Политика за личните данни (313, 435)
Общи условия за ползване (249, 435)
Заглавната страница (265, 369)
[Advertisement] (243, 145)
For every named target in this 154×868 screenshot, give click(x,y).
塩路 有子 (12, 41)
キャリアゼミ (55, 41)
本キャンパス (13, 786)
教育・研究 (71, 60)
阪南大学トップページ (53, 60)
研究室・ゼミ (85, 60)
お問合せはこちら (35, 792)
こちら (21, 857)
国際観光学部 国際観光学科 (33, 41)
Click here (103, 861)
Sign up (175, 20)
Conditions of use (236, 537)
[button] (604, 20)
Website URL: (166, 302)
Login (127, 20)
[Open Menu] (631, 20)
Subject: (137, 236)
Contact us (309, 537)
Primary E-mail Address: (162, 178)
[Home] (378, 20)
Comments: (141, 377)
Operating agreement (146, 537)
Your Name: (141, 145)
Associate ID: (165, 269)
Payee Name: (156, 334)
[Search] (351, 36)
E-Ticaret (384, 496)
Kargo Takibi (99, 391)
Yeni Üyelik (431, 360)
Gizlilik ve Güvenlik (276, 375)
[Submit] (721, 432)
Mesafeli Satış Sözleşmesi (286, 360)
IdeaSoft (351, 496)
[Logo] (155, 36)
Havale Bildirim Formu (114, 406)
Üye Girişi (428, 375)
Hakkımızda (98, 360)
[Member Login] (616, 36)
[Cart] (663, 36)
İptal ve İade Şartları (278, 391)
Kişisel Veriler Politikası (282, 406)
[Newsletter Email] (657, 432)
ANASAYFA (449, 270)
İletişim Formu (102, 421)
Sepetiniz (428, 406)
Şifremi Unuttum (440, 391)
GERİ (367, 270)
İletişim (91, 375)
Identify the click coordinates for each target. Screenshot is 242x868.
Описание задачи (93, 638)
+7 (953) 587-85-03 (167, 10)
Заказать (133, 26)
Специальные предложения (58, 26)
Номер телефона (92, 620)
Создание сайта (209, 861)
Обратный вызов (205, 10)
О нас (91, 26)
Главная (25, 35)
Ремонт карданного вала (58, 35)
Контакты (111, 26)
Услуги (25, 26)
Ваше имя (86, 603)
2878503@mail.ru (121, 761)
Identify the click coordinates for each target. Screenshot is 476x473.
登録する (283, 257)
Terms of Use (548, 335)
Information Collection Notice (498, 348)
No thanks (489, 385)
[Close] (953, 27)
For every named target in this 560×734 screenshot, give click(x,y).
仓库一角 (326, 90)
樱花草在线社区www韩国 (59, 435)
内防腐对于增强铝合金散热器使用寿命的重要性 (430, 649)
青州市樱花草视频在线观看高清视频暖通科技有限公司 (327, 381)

• • • • •

→ **WHAT YOU SHOULD DO**
Format all of the material above as a numbered list, with each line as its own item and no blank lines.

→ **COMPLETED TASK**
1. Политика за личните данни (313, 435)
2. Общи условия за ползване (249, 435)
3. Заглавната страница (265, 369)
4. [Advertisement] (243, 145)
5. For every named target in this 154×868 screenshot, give click(x,y).
6. 塩路 有子 (12, 41)
7. キャリアゼミ (55, 41)
8. 本キャンパス (13, 786)
9. 教育・研究 (71, 60)
10. 阪南大学トップページ (53, 60)
11. 研究室・ゼミ (85, 60)
12. お問合せはこちら (35, 792)
13. こちら (21, 857)
14. 国際観光学部 国際観光学科 (33, 41)
15. Click here (103, 861)
16. Sign up (175, 20)
17. Conditions of use (236, 537)
18. [button] (604, 20)
19. Website URL: (166, 302)
20. Login (127, 20)
21. [Open Menu] (631, 20)
22. Subject: (137, 236)
23. Contact us (309, 537)
24. Primary E-mail Address: (162, 178)
25. [Home] (378, 20)
26. Comments: (141, 377)
27. Operating agreement (146, 537)
28. Your Name: (141, 145)
29. Associate ID: (165, 269)
30. Payee Name: (156, 334)
31. [Search] (351, 36)
32. E-Ticaret (384, 496)
33. Kargo Takibi (99, 391)
34. Yeni Üyelik (431, 360)
35. Gizlilik ve Güvenlik (276, 375)
36. [Submit] (721, 432)
37. Mesafeli Satış Sözleşmesi (286, 360)
38. IdeaSoft (351, 496)
39. [Logo] (155, 36)
40. Havale Bildirim Formu (114, 406)
41. Üye Girişi (428, 375)
42. Hakkımızda (98, 360)
43. [Member Login] (616, 36)
44. [Cart] (663, 36)
45. İptal ve İade Şartları (278, 391)
46. Kişisel Veriler Politikası (282, 406)
47. [Newsletter Email] (657, 432)
48. ANASAYFA (449, 270)
49. İletişim Formu (102, 421)
50. Sepetiniz (428, 406)
51. Şifremi Unuttum (440, 391)
52. GERİ (367, 270)
53. İletişim (91, 375)
54. Identify the click coordinates for each target. Screenshot is 242x868.
55. Описание задачи (93, 638)
56. +7 (953) 587-85-03 (167, 10)
57. Заказать (133, 26)
58. Специальные предложения (58, 26)
59. Номер телефона (92, 620)
60. Создание сайта (209, 861)
61. Обратный вызов (205, 10)
62. О нас (91, 26)
63. Главная (25, 35)
64. Ремонт карданного вала (58, 35)
65. Контакты (111, 26)
66. Услуги (25, 26)
67. Ваше имя (86, 603)
68. 2878503@mail.ru (121, 761)
69. Identify the click coordinates for each target. Screenshot is 476x473.
70. 登録する (283, 257)
71. Terms of Use (548, 335)
72. Information Collection Notice (498, 348)
73. No thanks (489, 385)
74. [Close] (953, 27)
75. For every named target in this 560×734 screenshot, give click(x,y).
76. 仓库一角 (326, 90)
77. 樱花草在线社区www韩国 (59, 435)
78. 内防腐对于增强铝合金散热器使用寿命的重要性 (430, 649)
79. 青州市樱花草视频在线观看高清视频暖通科技有限公司 (327, 381)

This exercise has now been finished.